I have been frustrated a lot over the past few months. Over little things, over big things. I didn’t discriminate, I just slipped into frustration again and again. I was frustrated with having to work from home, with video conferencing instead of seeing people, with writing notes instead of giving hugs, with the ache of loneliness that kept resurfacing, with drivers on the road, with grocery stores being out of necessities, with my own attitude, with my own ineptitude to overcome sin, with my own ingratitude, etc.

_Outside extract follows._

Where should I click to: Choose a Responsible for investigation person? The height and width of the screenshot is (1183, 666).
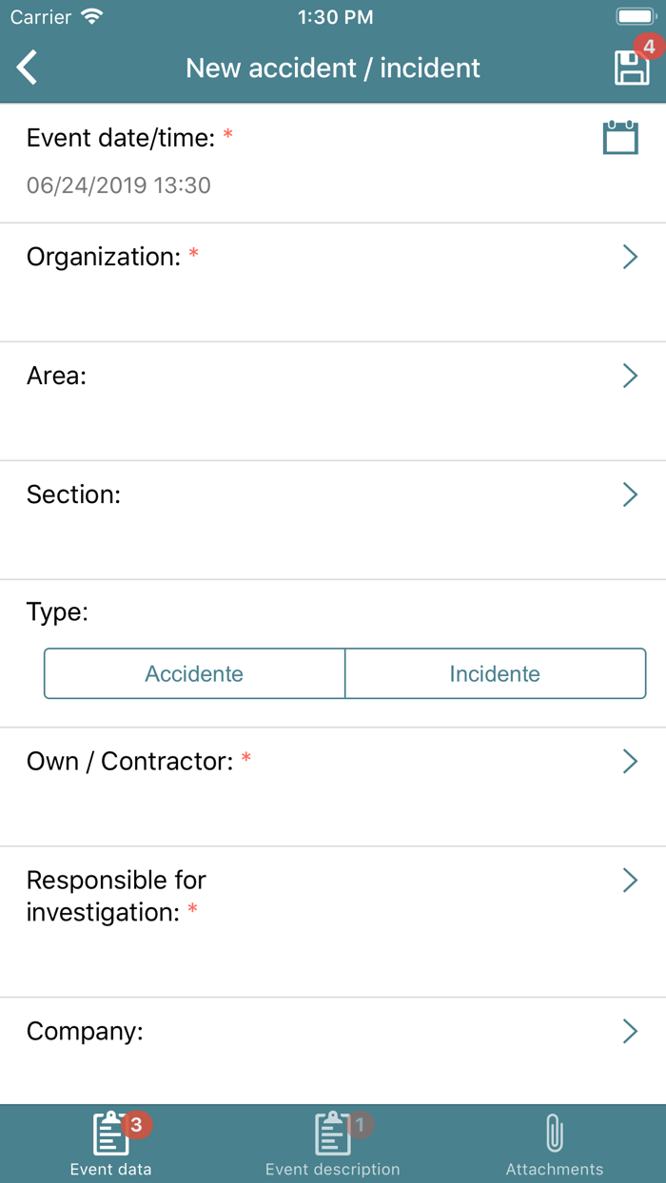tap(629, 881)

The core of my frustration was really my sin in one thing – not trusting God and submitting to His sovereign authority in my life. This is a common theme for me. It is an ongoing struggle – and I mean that word purposefully. I struggle with it, against it, fighting it. My growth in this area largely has been two steps forward and one step backward.

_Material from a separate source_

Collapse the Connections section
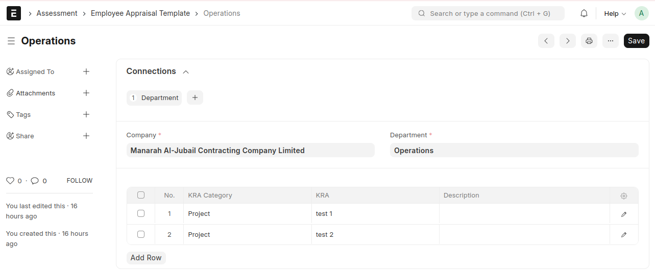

In the midst of this recent bout, I was reading Numbers and came across the story of Balaam and Balak in chapters 22-24. The short version of their story is that Balak was the King of Moab, and he wanted to pay Balaam to curse Israel. You see, he had heard about how Israel had been defeating all the neighboring kingdoms, and he wanted his kingdom to be spared from annihilation. He knew that Balaam’s blessing or curse would stick, so he pursued an alliance with him. Balak pushed Balaam and offered great wealth, and eventually Balaam agreed to go with Balak’s men.
Balaam traveled on his trusty donkey, but that day she acted strangely. Instead of following the path, she turned off the road to a field, then she pushed herself against the wall crushing Balaam’s foot, and she laid down and refused to go any further. Each time she strayed from the path, Balaam beat her for it. After the last beating, she spoke to him and asked him why he beat her and what had she done to him?

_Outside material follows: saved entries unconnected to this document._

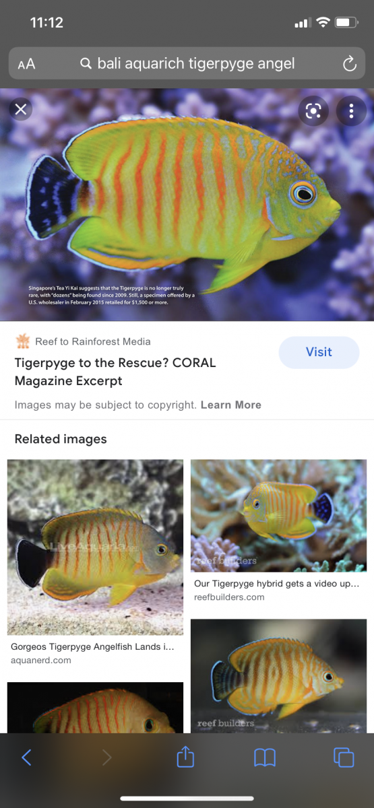Open Safari bookmarks book icon
The image size is (374, 808).
265,758
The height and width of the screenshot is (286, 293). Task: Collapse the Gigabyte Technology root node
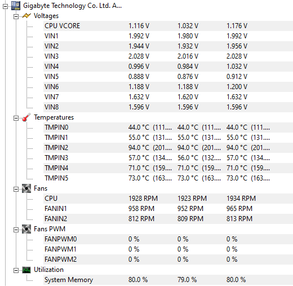point(6,6)
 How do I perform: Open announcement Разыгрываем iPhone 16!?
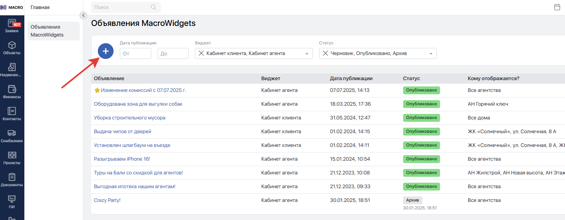(122, 159)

Balaam answered her back that she was abusing him and that she was lucky that he didn’t have a sword or he’d kill her instead of just beat her.
[PAUSE] I need to just stop and interject here because this part of the story has always baffled me. Balaam’s response to his donkey talking to him … was to ANSWER BACK. I’m sorry, if my dog starts conversing with me one day, I’m not sure my response will be to answer his questions. [UNPAUSE]Here’s the climax of this part of the story, straight from Scripture:
So the donkey said to Balaam, “Am I not your donkey on which you have ridden, ever since I became yours, to this day? Was I ever disposed to do this to you?” And he said, “No.” Then the Lord opened Balaam’s eyes, and he saw the Angel of the Lord standing in the way with His drawn sword in His hand; and he bowed his head and fell flat on his face. And the Angel of the Lord said to him, “Why have you struck your donkey these three times? Behold, I have come out to stand against you, because your way is perverse before Me. The donkey saw Me and turned aside from Me these three times. If she had not turned aside from Me, surely I would also have killed you by now, and let her live.” Numbers 22:30-33
The donkey saw things that Balaam didn’t, and it made all the difference to his story.
In the midst of my frustrations, I’m like Balaam beating on his donkey. There are things at work that I know nothing about. What we see is not always what we get. God has a perspective that we can’t possibly have, so we have to trust Him. And we absolutely CAN trust Him–He is trustworthy. God works in and through the frustrations of life.
So I’ve been speaking these verses to myself often:
Trust in the Lord with all your heart, and lean not on your own understanding; in all your ways acknowledge Him, and He shall direct your paths. Proverbs 3:5-6
- Trust the Lord with ALL your heart.
- Our human understanding is wrong…don’t lean that way because we’re probably leaning away from following #1.
- Acknowledge Him in ALL our ways.
- He will direct our path. So let Him.
I don’t want my frustrations talking back to me like Balaam’s donkey. It’s amazing how my frustrations decrease as my trust in God increases. What has you frustrated today, this week, this pandemic? Join me as I (in God’s strength) trust the Lord with ALL my heart and let Him direct my path as He sees fit.